Overview
- Native name: 遂成铁路
- Status: Operational
- Owner: CR Chengdu
- Termini: Suining; Chengdu East;

Service
- Type: Heavy rail High-speed rail Freight rail
- System: China Railway High-speed
- Operator(s): CR Chengdu

Technical
- Line length: 146 km (91 mi)
- Number of tracks: 2
- Track gauge: 1,435 mm (4 ft 8+1⁄2 in) standard gauge
- Electrification: 25 kV 50 Hz AC (Overhead line)
- Operating speed: 200 km/h (124 mph)

= Suining–Chengdu railway =

Railway line in Sichuan, China

The Suining–Chengdu railway or Suicheng railway (遂成铁路 (遂成鐵路, Suì chéng tiělù)) is a double-track, electrified railway in Sichuan Province of southwest China. The railway is named after its two terminal cities, Suining and Chengdu, and forms a segment of the Shanghai–Wuhan–Chengdu passenger railway.
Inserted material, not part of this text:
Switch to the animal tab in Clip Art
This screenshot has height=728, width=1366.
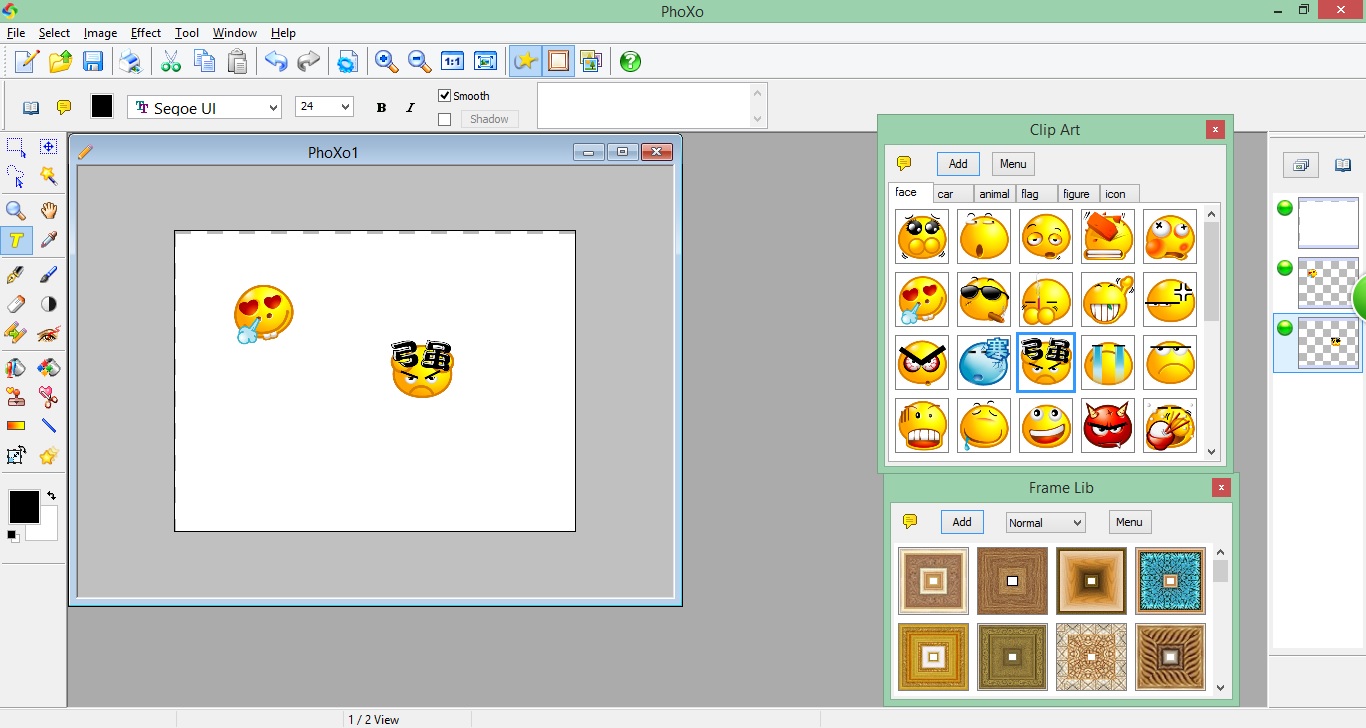(x=994, y=194)
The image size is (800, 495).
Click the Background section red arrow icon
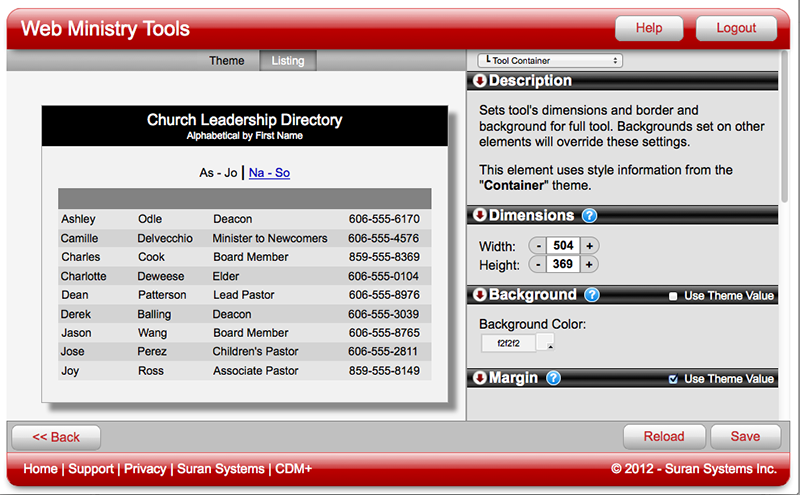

It was built as part of the Dazhou–Chengdu Railway. A second, more direct track was opened on the Chengdu–Suining section of that line on 1 April 2006 that allows trains to reach a top speed of 200 km/h. On 7 July 2009, the high-speed track was duplicated and these two tracks were subsequently designated as the Suining–Chengdu railway. The original low-speed, single track line between Chengdu and Suining remains as part of the Dazhou–Chengdu railway and is now mainly used for freight traffic.